Le rapport pointe aussi l’usage persistant de l’immunité judiciaire pour les ministres, députés et sénateurs. L’affaire de l’ex-ministre José Luis Ábalos, aujourd’hui député indépendant malgré une enquête en cours, en est un exemple. Sa position actuelle le protège des juridictions ordinaires, seules la Cour suprême pouvant poursuivre les hauts fonctionnaires tels que les ministres, députés et sénateurs.
Cette critique arrive alors que le gouvernement est déjà sous pression. Des enquêtes récentes ont visé des proches de Pedro Sánchez et des membres de son parti, le Parti socialiste-ouvrier espagnol (PSOE), certains documents allant jusqu’à décrire une structure « de type mafieux » dans l’appareil socialiste, selon un rapport de police publié en juin.
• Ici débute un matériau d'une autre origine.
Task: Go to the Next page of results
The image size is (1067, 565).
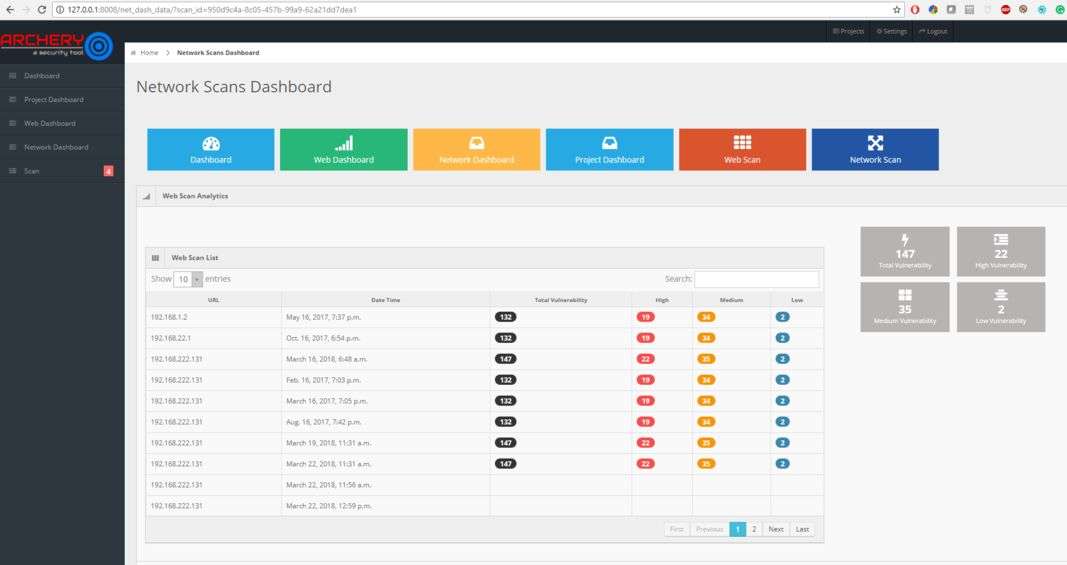Action: 775,529
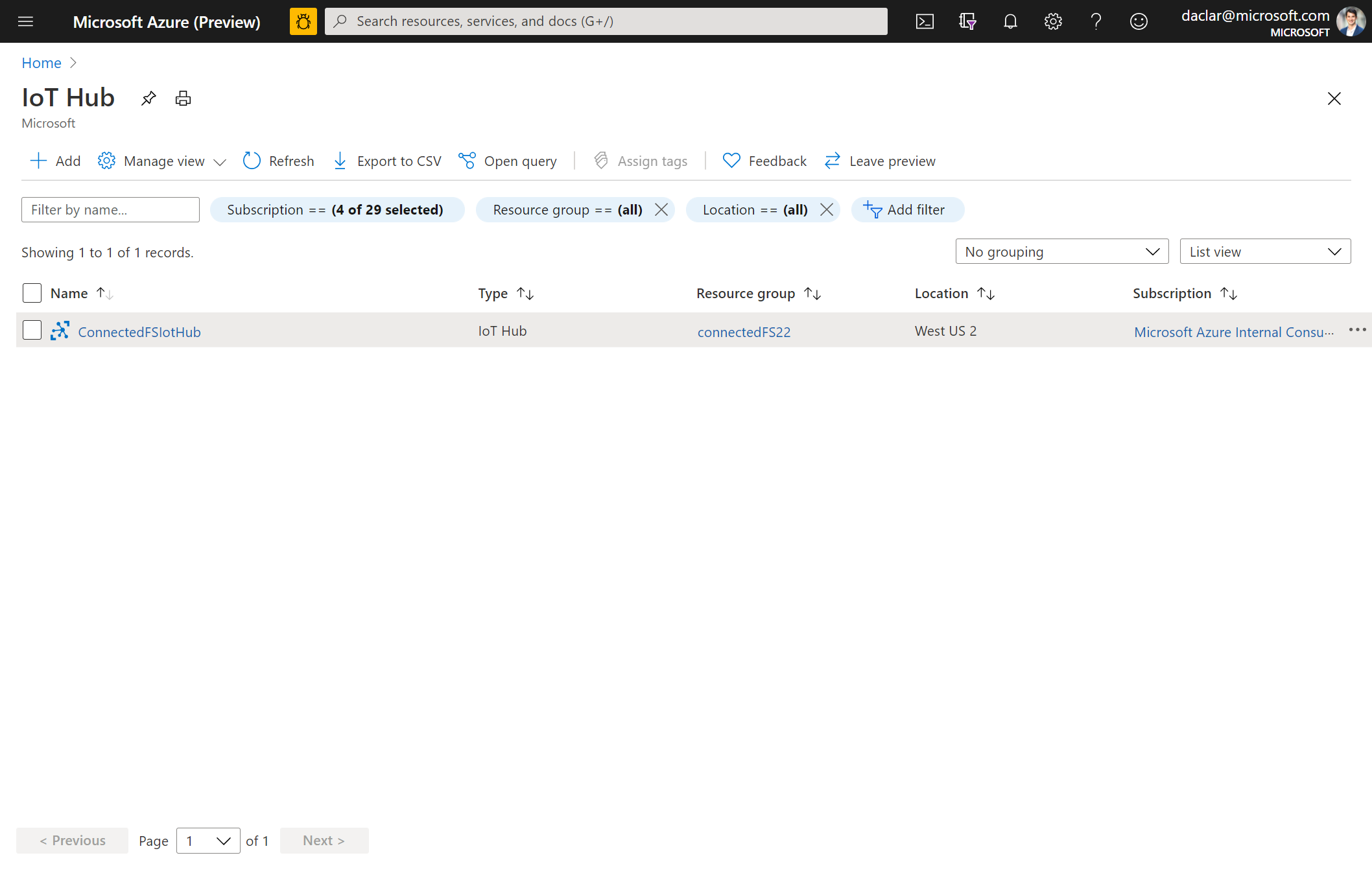Navigate to page 1 using page selector

pyautogui.click(x=207, y=840)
Le GRECO appelle également à renforcer la discipline au sein des forces de l’ordre. Il note un manque de transparence dans la gestion des sanctions internes à la police et à la Guardia Civil.
Le ministère de la Justice a répondu que « l’Espagne progresse », insistant sur le fait que le rapport du GRECO reconnaît les efforts du pays. En juillet, le gouvernement a annoncé un nouveau plan d’État pour lutter contre la corruption en collaboration avec l’OCDE.
Mais le Partido Popular (PP), parti conservateur d’opposition, a accusé l’exécutif de retarder délibérément la publication du rapport afin de protéger Pedro Sánchez. « C’est un rapport destructeur », a déclaré Miguel Tellado, secrétaire général du PP.